_Assigned task_
For each line of the listing that holds "agent", show the full line.

>>>

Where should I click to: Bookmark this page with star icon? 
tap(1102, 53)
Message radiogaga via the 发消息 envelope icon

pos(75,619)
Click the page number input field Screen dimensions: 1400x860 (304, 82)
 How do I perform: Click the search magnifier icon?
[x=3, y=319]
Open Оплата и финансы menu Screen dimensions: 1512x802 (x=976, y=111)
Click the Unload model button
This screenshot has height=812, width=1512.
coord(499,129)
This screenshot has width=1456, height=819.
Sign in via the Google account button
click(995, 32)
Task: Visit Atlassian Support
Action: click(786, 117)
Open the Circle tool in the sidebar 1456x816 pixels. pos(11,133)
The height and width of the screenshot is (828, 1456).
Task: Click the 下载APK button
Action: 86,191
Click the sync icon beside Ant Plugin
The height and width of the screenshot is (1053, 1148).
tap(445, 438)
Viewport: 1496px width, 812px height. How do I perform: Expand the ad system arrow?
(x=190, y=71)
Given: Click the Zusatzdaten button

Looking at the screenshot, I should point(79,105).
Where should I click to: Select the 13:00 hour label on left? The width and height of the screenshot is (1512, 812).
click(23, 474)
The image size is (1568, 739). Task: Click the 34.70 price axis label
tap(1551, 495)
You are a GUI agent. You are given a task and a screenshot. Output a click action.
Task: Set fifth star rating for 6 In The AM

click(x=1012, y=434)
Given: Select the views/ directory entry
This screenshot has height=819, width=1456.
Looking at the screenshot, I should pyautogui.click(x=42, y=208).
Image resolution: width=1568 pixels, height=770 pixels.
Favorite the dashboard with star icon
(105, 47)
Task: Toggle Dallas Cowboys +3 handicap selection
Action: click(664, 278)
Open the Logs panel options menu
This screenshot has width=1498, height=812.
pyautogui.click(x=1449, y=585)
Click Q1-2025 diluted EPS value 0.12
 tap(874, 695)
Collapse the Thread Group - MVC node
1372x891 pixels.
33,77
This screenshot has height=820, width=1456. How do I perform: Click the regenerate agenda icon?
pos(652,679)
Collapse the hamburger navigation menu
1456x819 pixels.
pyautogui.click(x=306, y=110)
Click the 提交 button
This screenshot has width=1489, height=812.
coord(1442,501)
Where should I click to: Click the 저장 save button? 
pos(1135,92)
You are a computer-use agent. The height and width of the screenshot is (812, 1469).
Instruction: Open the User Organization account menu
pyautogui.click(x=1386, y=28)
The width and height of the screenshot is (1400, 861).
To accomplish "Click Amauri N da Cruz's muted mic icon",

<<<

_Output for this exercise_
You are a GUI agent. You are given a task and a screenshot. Output a click action.
You are a computer-use agent. The height and width of the screenshot is (812, 1469).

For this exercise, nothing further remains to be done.